Na Nowy Rok

Waldemar Bartosz

 

Nowy rok jest symboliczną cezurą czasową. Dlatego patrzymy na nadchodzące miesiące z nadzieją. Stąd życzenia dotyczące spraw osobistych, zawodowych i społecznych. I nadzieja, że się  spełnią. Stojąc na progu 2006 roku należy spojrzeć na wyzwania jakie nas czekają. Po to aby się do nich dobrze przygotować, aby nie były zaskoczeniem. Dla NSZZ "Solidarność" nadchodzący rok jest czasem wyborów związkowych. Jest więc okresem podsumowania minionych 4 lat i wytyczeniem kierunków działania na lata kolejne. Z pewnością w tym bilansie musimy umieścić te problemy, przed którymi stanie polski świat pracy. Do nich należą bez wątpienia zagadnienia związane z rozwojem Związku, z obroną prawa pracy i sposobów jego egzekwowania. Jednym z nich jest też nasz wpływ na samorząd terytorialny. Od jego decyzji zależą przecież rozwiązania żywo interesujące ludzi pracy. Wszak samorząd terytorialny wprost lub pośrednio jest pracodawcą dla tysięcy pracowników. Dotyczy to firm komunalnych, placówek oświaty, ochrony zdrowia, opieki społecznej i kultury. Od niego też zależą warunki bytowania wszystkich mieszkańców gmin, powiatów i województw. Przy takiej świadomości nie możemy zaprzepaścić szansy jaka się pojawia w momencie wyborów samorządowych a te przecież odbędą się w nadchodzącym roku. Kierując się tymi przesłankami Zarząd Regionu Świętokrzyskiego NSZZ "Solidarność" powołał już agendę związkową „Samorządna Rzeczpospolita”. Od pracy działaczy związkowych i sympatyków „Solidarności” w ramach tej agendy zależeć będzie wygląd samorządów. Jest to kolejne wyzwanie.

Każdy czas wiąże się z określoną symboliką, którą niosą historyczne wydarzenia. W 2006 roku przypadają okrągłe rocznice: 50-lecia Poznańskiego Czerwca, 30-lecia Radomskiego Czerwca i 25-lecia wprowadzenia stanu wojennego.

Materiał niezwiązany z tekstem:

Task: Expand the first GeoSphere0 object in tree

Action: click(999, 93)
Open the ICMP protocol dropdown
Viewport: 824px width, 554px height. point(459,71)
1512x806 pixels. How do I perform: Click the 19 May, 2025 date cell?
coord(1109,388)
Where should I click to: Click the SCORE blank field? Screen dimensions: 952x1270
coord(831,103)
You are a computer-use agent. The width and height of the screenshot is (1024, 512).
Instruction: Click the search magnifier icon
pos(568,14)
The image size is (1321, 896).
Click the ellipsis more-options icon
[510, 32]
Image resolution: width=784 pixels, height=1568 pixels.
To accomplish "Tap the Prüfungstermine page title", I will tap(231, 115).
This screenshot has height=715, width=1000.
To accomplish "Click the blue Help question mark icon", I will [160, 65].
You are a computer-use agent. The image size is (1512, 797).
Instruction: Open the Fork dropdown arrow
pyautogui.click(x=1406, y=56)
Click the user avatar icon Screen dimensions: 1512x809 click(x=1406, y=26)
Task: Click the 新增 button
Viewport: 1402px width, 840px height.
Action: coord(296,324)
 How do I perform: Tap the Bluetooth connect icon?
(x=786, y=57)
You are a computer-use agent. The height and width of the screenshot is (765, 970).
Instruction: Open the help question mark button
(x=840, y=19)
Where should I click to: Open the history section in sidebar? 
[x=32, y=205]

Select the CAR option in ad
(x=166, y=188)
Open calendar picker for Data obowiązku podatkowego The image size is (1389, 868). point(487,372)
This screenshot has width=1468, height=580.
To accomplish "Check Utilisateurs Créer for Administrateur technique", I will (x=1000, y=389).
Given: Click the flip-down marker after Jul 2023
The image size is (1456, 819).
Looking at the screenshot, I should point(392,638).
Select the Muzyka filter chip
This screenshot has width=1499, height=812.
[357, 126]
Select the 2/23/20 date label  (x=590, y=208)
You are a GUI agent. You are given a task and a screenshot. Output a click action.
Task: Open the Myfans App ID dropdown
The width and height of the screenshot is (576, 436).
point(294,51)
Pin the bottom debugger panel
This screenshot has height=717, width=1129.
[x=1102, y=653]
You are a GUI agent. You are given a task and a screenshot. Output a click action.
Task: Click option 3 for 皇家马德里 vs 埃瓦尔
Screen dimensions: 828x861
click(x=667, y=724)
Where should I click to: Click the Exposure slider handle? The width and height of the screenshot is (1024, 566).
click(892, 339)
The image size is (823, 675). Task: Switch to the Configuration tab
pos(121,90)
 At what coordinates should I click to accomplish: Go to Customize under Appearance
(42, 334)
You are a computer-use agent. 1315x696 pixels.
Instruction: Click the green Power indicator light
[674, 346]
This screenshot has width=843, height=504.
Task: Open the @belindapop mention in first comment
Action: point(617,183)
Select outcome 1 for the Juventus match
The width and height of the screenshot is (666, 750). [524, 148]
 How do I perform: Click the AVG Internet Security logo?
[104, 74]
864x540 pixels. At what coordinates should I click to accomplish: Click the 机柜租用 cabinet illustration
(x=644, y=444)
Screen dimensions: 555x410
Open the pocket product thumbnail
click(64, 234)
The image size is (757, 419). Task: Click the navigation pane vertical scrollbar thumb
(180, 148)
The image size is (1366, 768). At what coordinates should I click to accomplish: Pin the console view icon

Rocznice te są, owszem, okazją do złożenia hołdu bohaterom tamtych wydarzeń, budują też naszą tożsamość. Mogą stać się drogowskazem i wyznacznikiem do takich społecznych postaw, które nie pozwolą na recydywę patologii i dramatów narodowych. Bez wyciągnięcia wniosków z owych wydarzeń w każdym systemie i pod każdą władzą istnieje niebezpieczeństwo powtórki z czarnych kart historii Polski.

Na ziemi świętokrzyskiej najbliższy rok wiązać się będzie z millenium Opactwa Świętokrzyskiego. Jest to moment na uświadomienie sobie korzeni, z których wyrastamy. Korzeni cywilizacyjnych i kulturowych. Dla regionu świętokrzyskiego wydarzenia sprzed tysiąca lat wiążą się z włączeniem naszej społeczności w obręb cywilizacji zachodniorzymskiej. Stąd wypływa nasza solidarność z Europą. Ją bowiem kształtowały normy i wartości niesione przez ówczesnych benedyktynów. Nie przypadkowo nasz związkowy region i województwo noszą nazwę pochodzącą od Świętego Krzyża. To zobowiązuje. Nie tylko na nadchodzący rok.